Running through the smaller parties and candidates, the Greens put in a re-appearance with a higher share than the last time they contested the ward in 2017, though with the SNP in freefall they might have expected to pick up a few more votes, even allowing for the fact their young voter base basically doesn’t turn out for by-elections. Independent Kristofer Keane managed to squeeze ahead of the Lib Dems, who nonetheless had a little uptick in share. That leaves the Family Party as both the least supported and probably least happy of this grouping, as they are the only other returning party except the SNP to have lost support versus 2022.
Transfers
Two-Candidate Preferred
Though the balance of transfers favoured the SNP over Conservatives, it wasn’t enough to close the gap and squeak the SNP into second at any point. At the final round, Labour then easily trounced the Conservatives for the seat, which is to be expected given where transfers were coming from. Although almost a third of the vote was up for transfer by that point, almost all of that had started with the SNP and Greens. The Conservatives are not a natural or popular transfer choice for those voters, so they only gained a further 1.8% of the total vote versus Labour picking up 13.4%.

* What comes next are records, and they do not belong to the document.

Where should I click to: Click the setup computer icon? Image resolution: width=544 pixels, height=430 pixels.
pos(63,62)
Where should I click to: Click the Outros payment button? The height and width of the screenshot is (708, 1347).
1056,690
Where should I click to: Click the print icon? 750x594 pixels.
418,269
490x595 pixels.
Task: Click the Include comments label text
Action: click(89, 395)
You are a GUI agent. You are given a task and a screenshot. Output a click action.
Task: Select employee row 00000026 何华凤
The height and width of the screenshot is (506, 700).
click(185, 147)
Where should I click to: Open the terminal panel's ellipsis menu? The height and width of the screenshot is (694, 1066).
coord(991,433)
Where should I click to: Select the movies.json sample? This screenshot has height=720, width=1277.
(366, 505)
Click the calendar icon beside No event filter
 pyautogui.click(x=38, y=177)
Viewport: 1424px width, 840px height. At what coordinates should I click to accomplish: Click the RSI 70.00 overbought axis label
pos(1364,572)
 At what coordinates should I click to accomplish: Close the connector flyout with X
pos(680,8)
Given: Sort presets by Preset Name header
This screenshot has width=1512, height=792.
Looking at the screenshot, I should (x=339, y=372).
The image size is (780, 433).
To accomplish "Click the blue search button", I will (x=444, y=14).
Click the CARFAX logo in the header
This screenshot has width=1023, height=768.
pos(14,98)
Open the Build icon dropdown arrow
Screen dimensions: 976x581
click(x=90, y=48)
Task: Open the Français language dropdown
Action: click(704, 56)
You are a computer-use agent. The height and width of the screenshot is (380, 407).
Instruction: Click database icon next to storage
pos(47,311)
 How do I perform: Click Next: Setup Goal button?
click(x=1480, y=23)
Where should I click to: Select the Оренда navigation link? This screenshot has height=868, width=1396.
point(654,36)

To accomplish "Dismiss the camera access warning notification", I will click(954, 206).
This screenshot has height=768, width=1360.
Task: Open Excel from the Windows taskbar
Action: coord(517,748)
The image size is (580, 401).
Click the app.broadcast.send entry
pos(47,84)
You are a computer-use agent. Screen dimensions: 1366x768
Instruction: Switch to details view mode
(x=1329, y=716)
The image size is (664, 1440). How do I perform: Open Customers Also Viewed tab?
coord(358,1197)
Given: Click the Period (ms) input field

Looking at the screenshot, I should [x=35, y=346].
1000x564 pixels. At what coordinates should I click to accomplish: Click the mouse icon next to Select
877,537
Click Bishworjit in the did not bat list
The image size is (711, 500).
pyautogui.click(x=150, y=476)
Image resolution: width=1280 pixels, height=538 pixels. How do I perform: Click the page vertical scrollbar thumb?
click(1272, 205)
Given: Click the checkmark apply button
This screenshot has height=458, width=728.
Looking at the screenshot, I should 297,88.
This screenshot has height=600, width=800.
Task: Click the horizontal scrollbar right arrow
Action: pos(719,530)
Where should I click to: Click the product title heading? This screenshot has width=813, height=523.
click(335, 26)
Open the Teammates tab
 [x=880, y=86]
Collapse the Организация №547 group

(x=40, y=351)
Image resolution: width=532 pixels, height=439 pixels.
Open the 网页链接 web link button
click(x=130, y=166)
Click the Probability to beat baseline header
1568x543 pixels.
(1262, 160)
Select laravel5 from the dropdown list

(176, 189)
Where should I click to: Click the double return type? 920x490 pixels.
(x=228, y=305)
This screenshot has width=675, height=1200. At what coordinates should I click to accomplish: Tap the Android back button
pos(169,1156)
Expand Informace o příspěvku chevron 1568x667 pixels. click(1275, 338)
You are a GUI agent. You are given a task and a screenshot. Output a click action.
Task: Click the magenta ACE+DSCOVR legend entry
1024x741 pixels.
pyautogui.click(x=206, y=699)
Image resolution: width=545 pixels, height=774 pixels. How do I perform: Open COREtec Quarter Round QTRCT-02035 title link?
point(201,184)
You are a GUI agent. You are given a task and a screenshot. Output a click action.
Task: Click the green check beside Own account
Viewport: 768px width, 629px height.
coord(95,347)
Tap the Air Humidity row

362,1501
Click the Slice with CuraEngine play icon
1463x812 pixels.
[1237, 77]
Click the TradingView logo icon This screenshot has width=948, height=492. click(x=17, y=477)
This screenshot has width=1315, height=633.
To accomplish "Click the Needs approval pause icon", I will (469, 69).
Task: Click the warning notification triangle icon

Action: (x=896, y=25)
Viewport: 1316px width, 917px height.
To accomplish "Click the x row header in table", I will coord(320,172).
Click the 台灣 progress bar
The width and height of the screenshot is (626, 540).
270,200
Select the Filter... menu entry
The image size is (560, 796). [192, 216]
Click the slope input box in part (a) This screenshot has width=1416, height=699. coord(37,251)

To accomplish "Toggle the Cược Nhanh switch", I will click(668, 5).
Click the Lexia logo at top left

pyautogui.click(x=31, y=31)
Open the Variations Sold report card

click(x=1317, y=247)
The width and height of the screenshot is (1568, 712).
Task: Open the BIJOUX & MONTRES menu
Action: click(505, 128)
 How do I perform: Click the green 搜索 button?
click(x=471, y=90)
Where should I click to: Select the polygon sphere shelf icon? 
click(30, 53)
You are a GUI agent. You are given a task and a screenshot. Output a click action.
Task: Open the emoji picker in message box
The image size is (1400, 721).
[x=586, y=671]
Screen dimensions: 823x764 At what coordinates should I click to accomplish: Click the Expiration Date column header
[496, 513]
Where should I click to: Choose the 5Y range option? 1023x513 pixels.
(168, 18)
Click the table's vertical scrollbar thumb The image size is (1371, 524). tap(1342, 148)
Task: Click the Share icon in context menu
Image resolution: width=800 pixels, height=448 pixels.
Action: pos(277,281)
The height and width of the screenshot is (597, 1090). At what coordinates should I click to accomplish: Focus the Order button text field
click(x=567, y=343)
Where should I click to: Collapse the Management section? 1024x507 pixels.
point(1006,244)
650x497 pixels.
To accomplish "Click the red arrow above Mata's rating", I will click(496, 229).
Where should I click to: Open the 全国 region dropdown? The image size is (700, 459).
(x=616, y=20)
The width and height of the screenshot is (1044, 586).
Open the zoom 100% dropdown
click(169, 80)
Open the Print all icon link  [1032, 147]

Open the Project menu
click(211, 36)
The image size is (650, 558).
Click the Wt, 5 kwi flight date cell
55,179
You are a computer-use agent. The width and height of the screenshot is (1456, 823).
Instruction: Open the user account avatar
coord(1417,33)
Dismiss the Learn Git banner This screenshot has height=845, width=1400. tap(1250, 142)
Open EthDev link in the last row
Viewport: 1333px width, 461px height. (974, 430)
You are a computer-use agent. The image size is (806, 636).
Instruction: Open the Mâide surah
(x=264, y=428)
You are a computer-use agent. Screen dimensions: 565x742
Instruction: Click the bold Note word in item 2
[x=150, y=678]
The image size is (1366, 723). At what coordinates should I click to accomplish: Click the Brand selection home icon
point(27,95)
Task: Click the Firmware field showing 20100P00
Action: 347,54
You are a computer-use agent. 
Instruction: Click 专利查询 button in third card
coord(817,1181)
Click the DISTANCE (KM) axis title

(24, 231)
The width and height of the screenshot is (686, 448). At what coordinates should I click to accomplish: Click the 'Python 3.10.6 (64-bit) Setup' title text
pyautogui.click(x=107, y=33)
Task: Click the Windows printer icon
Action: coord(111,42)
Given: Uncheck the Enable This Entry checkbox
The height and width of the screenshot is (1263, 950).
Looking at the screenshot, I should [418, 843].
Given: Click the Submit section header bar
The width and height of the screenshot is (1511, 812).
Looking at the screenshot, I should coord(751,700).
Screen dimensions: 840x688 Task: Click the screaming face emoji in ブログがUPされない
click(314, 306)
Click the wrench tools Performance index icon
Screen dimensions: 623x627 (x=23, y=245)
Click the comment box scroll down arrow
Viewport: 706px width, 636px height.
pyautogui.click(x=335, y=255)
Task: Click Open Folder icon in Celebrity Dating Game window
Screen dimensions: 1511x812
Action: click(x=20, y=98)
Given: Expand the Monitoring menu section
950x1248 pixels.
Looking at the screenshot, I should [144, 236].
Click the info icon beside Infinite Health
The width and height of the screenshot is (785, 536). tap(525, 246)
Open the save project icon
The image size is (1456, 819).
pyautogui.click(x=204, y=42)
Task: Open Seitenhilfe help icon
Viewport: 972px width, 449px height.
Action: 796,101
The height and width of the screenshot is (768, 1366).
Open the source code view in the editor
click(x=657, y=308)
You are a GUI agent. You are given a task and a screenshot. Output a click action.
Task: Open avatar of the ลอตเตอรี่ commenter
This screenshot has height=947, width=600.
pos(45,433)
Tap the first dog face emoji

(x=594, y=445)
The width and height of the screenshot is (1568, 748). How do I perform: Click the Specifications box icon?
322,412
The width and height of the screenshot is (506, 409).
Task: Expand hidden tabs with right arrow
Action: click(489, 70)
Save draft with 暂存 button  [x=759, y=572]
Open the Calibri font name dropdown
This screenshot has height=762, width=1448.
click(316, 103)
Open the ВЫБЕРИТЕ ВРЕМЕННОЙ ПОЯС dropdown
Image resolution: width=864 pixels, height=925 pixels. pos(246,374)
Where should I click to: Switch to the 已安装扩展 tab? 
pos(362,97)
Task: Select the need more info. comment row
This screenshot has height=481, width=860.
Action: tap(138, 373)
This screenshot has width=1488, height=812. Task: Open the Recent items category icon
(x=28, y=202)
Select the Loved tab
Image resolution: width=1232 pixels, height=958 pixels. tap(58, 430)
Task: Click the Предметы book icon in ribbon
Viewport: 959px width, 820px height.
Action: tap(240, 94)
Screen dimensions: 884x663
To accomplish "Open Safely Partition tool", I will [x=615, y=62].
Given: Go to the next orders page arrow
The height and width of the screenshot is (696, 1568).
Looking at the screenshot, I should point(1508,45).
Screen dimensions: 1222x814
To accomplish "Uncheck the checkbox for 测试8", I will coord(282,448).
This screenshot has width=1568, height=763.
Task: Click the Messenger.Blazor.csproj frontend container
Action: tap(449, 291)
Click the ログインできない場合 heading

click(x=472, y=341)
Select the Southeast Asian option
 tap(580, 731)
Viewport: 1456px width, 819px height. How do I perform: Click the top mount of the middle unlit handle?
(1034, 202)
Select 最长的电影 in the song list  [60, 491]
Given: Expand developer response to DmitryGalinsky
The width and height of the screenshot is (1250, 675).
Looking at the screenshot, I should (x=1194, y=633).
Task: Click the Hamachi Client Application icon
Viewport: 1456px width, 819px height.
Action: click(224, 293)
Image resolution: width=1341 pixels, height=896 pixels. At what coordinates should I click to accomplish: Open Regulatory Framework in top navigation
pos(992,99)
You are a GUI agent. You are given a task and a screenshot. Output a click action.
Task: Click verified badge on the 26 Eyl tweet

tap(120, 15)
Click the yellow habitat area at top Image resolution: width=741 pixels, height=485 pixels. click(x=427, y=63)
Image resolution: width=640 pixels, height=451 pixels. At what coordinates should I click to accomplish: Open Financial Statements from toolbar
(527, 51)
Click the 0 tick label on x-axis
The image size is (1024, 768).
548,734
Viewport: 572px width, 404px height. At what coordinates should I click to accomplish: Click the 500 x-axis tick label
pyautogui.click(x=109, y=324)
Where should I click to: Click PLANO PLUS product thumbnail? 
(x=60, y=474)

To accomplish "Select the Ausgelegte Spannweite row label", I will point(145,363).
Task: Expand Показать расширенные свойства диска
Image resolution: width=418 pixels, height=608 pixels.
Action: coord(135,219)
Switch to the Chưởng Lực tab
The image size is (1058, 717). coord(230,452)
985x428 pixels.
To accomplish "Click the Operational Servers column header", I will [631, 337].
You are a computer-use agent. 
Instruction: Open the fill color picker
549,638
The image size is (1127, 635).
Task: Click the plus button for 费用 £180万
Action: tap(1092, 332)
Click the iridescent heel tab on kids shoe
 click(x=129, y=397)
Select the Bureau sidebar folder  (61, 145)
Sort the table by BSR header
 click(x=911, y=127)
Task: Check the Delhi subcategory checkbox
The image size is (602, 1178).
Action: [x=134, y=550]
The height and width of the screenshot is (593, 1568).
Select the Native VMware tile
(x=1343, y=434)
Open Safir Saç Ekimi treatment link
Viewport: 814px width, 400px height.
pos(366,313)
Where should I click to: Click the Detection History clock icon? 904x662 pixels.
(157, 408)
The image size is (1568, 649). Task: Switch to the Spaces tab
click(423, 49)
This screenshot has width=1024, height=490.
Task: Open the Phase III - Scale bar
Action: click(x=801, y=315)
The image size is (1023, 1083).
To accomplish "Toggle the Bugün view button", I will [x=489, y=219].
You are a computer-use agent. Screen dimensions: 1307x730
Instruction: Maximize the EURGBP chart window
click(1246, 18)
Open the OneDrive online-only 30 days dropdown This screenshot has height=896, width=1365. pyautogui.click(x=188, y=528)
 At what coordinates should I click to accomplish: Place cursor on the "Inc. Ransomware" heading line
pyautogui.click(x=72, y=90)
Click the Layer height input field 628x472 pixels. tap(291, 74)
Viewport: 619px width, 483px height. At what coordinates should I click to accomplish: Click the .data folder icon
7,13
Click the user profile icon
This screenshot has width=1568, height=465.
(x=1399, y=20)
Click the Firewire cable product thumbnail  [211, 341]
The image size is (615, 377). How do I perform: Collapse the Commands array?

As the head-to-head in 2022 was versus the SNP, the Conservatives get their full value as their +/- here, but if we do re-calculate 2022 for a Labour-Conservative it comes out at 47.7% to 25.1% with 27.1% not transferring. Swings in that case are therefore +6.2% for Labour and +3.1% for the Conservatives, so Labour further widen their notional lead.
Detailed Results
First Preference History
Results by Polling District
Second Preferences
Turning to the detailed data, the polling district map is a pretty simple change since last year’s election: everything that was SNP yellow then is now Labour red, with Thorntonhall Conservative blue in both cases. I did some rough de-mergers of merged boxes here, so take some of these as slightly looser estimates than normal – never mind the fact that in-person turnout was shockingly low, at possibly only around 15-17%, versus about 50% for postals, which adds further haziness to the apportionment of postals to districts!
Those caveats in mind, Labour’s best patch was in Newlandsmuir, which as also where the Independent did best, whilst the Conservatives obviously remained on top in Thorntonhall. The SNP and Family Party both had their strongest shares in Hairmyres, the Greens in Mossneuk, and the Lib Dems in western Stewartfield.
Much of what’s going on in second preferences is pretty usual, the strong mutual SNP-Green preferencing, whilst the Conservatives and Lib Dems both flow massively towards Labour. Labour voters were slightly less emphatic in their next choice, though a plurality plumped for the Conservatives. Keane’s voters were also on the less settled end, but the larger group went for Labour, leaving the Family Party’s small pool of voters most likely to transfer to Keane.
And that’s us, both for this by-election and for the summer! Upcoming by-elections in Highland and South Ayrshire aren’t due until September, so there won’t be any actual votes taking place for the rest of the nice weather. I don’t imagine pollsters will be taking a summer holiday mind you, so it won’t be all quiet on Ballot Box Scotland, but I’ll at least not have to write up anything more about by-elections until roughly late August.